TNA-4 Parent to child effects vs Child to parent effects

Anak-anak yg lebih sering dipeluk dan mendapat curahan kasih sayang cenderung untuk bertumbuh menjadi dewasa sbg orang yg "menyenangkan". Sebaliknya, anak yg lebih sering dipukul dan di-disiplin secara keras cenderung untuk menjadi orang yg "sulit" atau "bermasalah" di kelak kemudian hari.

Begitulah kira-kira nasihat yg sering kita tentang pengaruh tindakan orang tua pada anak-anaknya.

Sekali lagi, Judith Rich Harris, memberikan cara pandang baru untuk membaca "kebenaran" statemen di atas.

Coba kita balik kalimat di atas :-)

Anak-anak yg "menyenangkan" cenderung untuk lebih sering dipeluk dan mendapat curahan kasih sayang dari orang tuanya. Sebaliknya, anak-anak yg "sulit" dan "bermasalah" cenderung untuk lebih sering menerima pukulan dan di-disiplin secara keras.

Jadi, siapa yg menjadi penyebab dan siapa mempengaruhi siapa?

Perlakuan ortu thd anak mempengaruhi karakter si anak kelak ATAU justru sifat dasar si anaklah yg mempengaruhi cara ortu bertindak terhadap dirinya? Parent to child effects ATAU child to parent effects yg sebenarnya berlaku di sini?

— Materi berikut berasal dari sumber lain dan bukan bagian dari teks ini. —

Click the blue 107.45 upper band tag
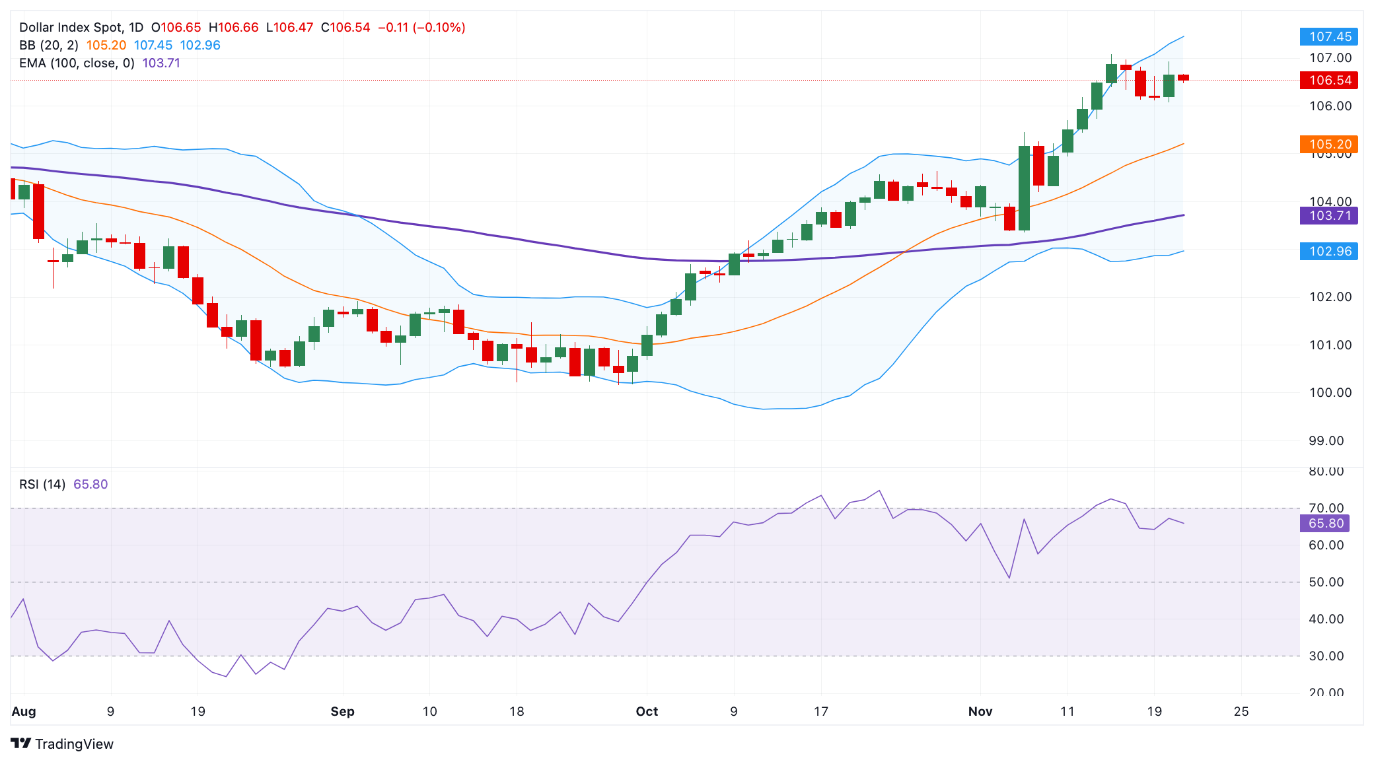1374x762 pixels. (x=1329, y=36)
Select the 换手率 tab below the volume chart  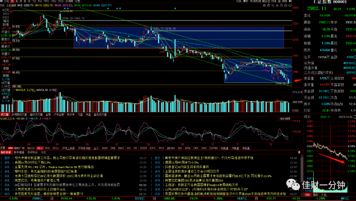(71, 114)
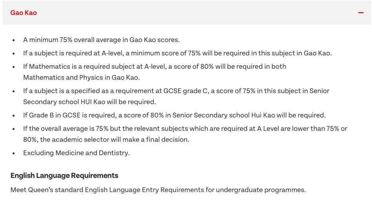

Kembali saya ingatkan, bahwa sejak bayi, anak-anak sudah bisa mulai dikenali perbedaan perilakunya (yg dihasilkan oleh sifat dasar yg telah mereka bawa sejak lahir, bahkan sebelum ada pengaruh "didikan" orang tua). Tracy Hogg dan Melinda Blau, penulis buku "Secrets of the Baby Whisperer" membagi bayi-bayi menjadi 5 jenis yg berbeda: Bayi Malaikat, Bayi Buku Panduan, Bayi Peka, Bayi Semangat, dan Bayi Pemarah. Umumnya, orang tua Bayi Malaikat dan Bayi Buku Panduan adalah orang tua yg "lebih hepi" dibanding ortu yg memiliki Bayi Peka dan Bayi Pemarah. Bila ortu kelompok yg pertama bisa punya banyak waktu untuk istirahat, menikmati waktu-waktu senggang karena bayi mereka "manis" dan "tidak rewel", dan mereka tampaknya berhasil menjadi ortu yg "baik", maka ortu kelompok kedua bisa saja stress sepanjang hari karena disibukkan oleh tuntutan bayi mereka yg memang pada dasarnya "lebih sulit" dibanding kedua jenis bayi yg pertama di atas. Bukan hanya si ibu yg "menderita", seluruh anggota keluarga lainnya pun pasti terkena dampak dari kehadiran bayi-bayi "sulit" ini. Dan bukannya tidak mungkin rumah tangga bisa kacau balau dan si ortu akhirnya dicap "nggak becus" mendidik anak. Kesian yah ....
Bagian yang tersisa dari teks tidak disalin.